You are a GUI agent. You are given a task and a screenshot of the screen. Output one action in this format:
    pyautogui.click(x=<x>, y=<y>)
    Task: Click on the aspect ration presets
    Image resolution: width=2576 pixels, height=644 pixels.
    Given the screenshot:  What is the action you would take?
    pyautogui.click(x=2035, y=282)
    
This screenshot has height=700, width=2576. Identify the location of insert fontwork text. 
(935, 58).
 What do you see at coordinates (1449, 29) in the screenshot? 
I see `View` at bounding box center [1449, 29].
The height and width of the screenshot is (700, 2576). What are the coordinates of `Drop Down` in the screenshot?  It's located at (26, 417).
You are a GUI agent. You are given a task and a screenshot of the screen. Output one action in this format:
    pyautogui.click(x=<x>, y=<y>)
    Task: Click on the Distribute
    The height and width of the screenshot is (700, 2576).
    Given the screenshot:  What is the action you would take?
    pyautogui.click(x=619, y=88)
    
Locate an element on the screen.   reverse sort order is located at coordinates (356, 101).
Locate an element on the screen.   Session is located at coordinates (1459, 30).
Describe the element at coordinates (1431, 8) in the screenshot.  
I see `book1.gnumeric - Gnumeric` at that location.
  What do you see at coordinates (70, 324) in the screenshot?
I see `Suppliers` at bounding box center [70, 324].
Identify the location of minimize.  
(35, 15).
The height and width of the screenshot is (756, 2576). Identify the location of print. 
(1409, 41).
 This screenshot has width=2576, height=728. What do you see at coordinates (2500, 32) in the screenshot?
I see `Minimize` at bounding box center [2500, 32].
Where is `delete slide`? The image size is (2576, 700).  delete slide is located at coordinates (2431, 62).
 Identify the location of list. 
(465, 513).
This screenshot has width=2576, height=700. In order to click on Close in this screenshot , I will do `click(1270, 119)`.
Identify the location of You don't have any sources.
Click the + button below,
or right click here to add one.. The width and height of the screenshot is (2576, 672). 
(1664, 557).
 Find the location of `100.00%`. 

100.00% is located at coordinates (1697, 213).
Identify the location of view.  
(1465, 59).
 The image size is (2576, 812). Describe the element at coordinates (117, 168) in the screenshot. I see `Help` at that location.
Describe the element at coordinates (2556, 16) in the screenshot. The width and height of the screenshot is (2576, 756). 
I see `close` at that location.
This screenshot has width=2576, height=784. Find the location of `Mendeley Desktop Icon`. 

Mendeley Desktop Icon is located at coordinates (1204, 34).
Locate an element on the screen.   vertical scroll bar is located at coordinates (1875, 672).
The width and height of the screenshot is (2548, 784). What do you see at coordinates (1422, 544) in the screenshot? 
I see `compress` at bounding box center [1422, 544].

### Aim
Copy all of the records above word for word.

### Exercise solution
You are a GUI agent. You are given a task and a screenshot of the screen. Output one action in this format:
    pyautogui.click(x=<x>, y=<y>)
    Task: Click on the aspect ration presets
    Image resolution: width=2576 pixels, height=644 pixels.
    Given the screenshot:  What is the action you would take?
    pyautogui.click(x=2035, y=282)
    
This screenshot has height=700, width=2576. Identify the location of insert fontwork text. 
(935, 58).
 What do you see at coordinates (1449, 29) in the screenshot? 
I see `View` at bounding box center [1449, 29].
The height and width of the screenshot is (700, 2576). What are the coordinates of `Drop Down` in the screenshot?  It's located at (26, 417).
You are a GUI agent. You are given a task and a screenshot of the screen. Output one action in this format:
    pyautogui.click(x=<x>, y=<y>)
    Task: Click on the Distribute
    The height and width of the screenshot is (700, 2576).
    Given the screenshot:  What is the action you would take?
    pyautogui.click(x=619, y=88)
    
Locate an element on the screen.   reverse sort order is located at coordinates (356, 101).
Locate an element on the screen.   Session is located at coordinates (1459, 30).
Describe the element at coordinates (1431, 8) in the screenshot.  
I see `book1.gnumeric - Gnumeric` at that location.
  What do you see at coordinates (70, 324) in the screenshot?
I see `Suppliers` at bounding box center [70, 324].
Identify the location of minimize.  
(35, 15).
The height and width of the screenshot is (756, 2576). Identify the location of print. 
(1409, 41).
 This screenshot has width=2576, height=728. What do you see at coordinates (2500, 32) in the screenshot?
I see `Minimize` at bounding box center [2500, 32].
Where is `delete slide`? The image size is (2576, 700).  delete slide is located at coordinates (2431, 62).
 Identify the location of list. 
(465, 513).
This screenshot has width=2576, height=700. In order to click on Close in this screenshot , I will do `click(1270, 119)`.
Identify the location of You don't have any sources.
Click the + button below,
or right click here to add one.. The width and height of the screenshot is (2576, 672). 
(1664, 557).
 Find the location of `100.00%`. 

100.00% is located at coordinates (1697, 213).
Identify the location of view.  
(1465, 59).
 The image size is (2576, 812). Describe the element at coordinates (117, 168) in the screenshot. I see `Help` at that location.
Describe the element at coordinates (2556, 16) in the screenshot. The width and height of the screenshot is (2576, 756). 
I see `close` at that location.
This screenshot has width=2576, height=784. Find the location of `Mendeley Desktop Icon`. 

Mendeley Desktop Icon is located at coordinates (1204, 34).
Locate an element on the screen.   vertical scroll bar is located at coordinates (1875, 672).
The width and height of the screenshot is (2548, 784). What do you see at coordinates (1422, 544) in the screenshot? 
I see `compress` at bounding box center [1422, 544].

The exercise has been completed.